▶ Tasks to perform
**A.** In the passage about Denver Sluice, what other name is given for the Ely Ouse?
**B.** Duplicate the passage about Denver Sluice from "Subsequently, I learned" to "money doing that?".

--- START OF Passage shown ---

Subsequently, I learned that its owners, the government super-power, the Environment Agency, considered it to be of such vital importance that they allowed it to seize up. When criticised by motorists for flooding roads, by anglers for killing fish, by conservationists for drowning birds and by boaters for preventing navigation, they, the almighty EA, spent millions of pounds of our money on consultants who said "unseize it, make it work again; and if you pay us, the fat-cat consultants, more millions, we'll tell you how." Well, that was the talk in the pubs, on the river banks, in the boatyards and bird hides. Was I missing something? Shouldn't they, the all-knowing EA, have known to do that, and how to do that, and spent the money doing that?

In fact, I've discovered that now, in 2012, after dozens of expensive consultants reports, and enough money paid to civil enginneers to cover the Welney Wash Road several feet deep, it mostly does work, at least when circumstances permit. And when that is the case, Denver Sluice controls the flow from the non-tidal branch of the Great Ouse River known as the Ely Ouse, or Ten Mile River, into the tidal reach of the Great Ouse River known locally as the Tidal River, at a point just above where the New Bedford or Hundred Foot River joins the Tidal River. It should be noted that Denver Sluice also prevents the tide going up the Ely Ouse, overflowing its banks and flooding the low lying land much of which is below sea level. I've also discovered that there are many occasions when circumstances do not permit. Rain, tides and silt, for instance. Especially the latter.

--- END OF Passage shown ---
--- START OF Excerpted records ---

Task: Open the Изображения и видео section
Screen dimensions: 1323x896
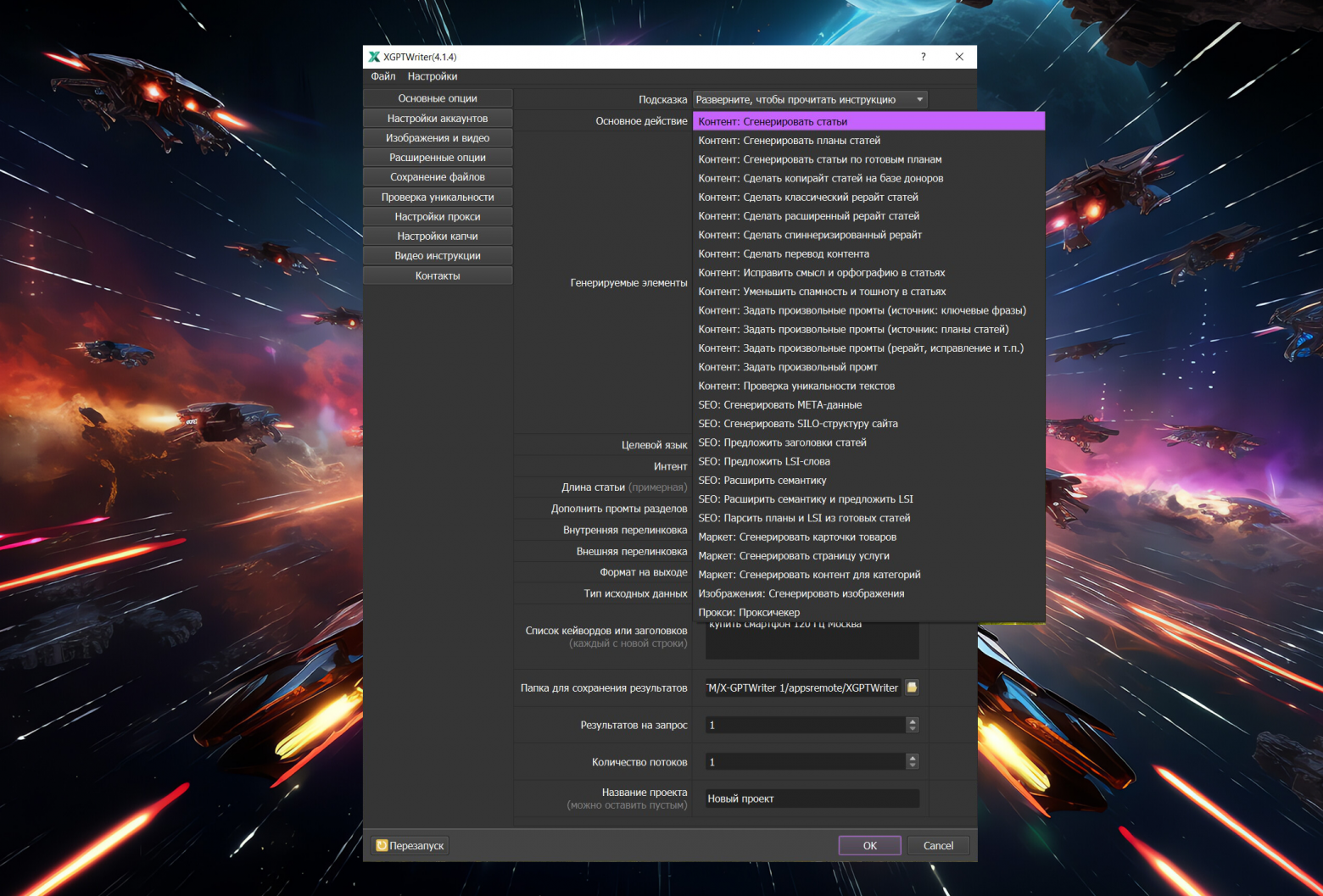Action: coord(438,138)
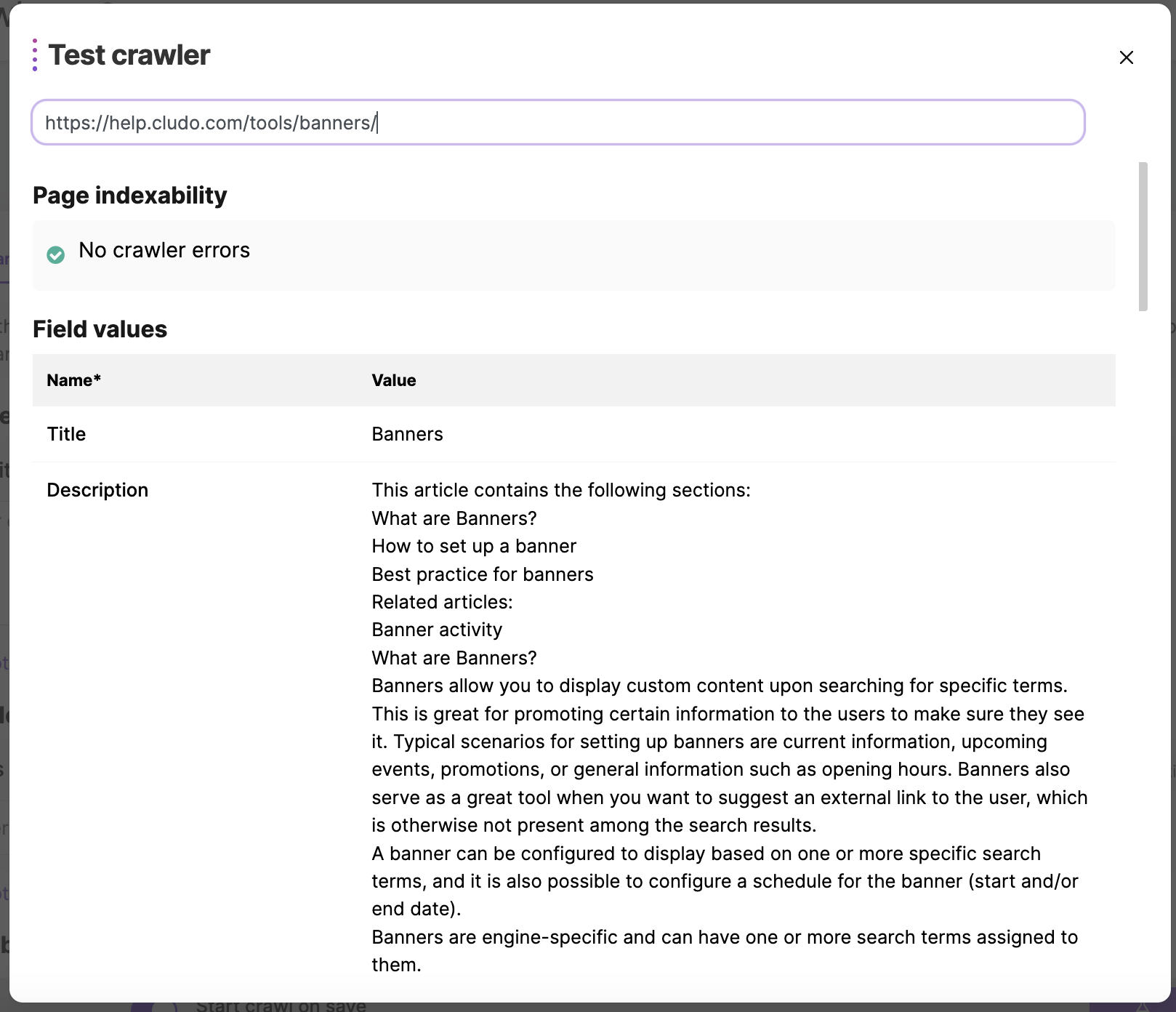
Task: Click 'This article contains the following sections' text
Action: [x=561, y=490]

--- END OF Excerpted records ---

▶ Solutions by task
**A.** The Ten Mile River.

**B.**
Subsequently, I learned that its owners, the government super-power, the Environment Agency, considered it to be of such vital importance that they allowed it to seize up. When criticised by motorists for flooding roads, by anglers for killing fish, by conservationists for drowning birds and by boaters for preventing navigation, they, the almighty EA, spent millions of pounds of our money on consultants who said "unseize it, make it work again; and if you pay us, the fat-cat consultants, more millions, we'll tell you how." Well, that was the talk in the pubs, on the river banks, in the boatyards and bird hides. Was I missing something? Shouldn't they, the all-knowing EA, have known to do that, and how to do that, and spent the money doing that?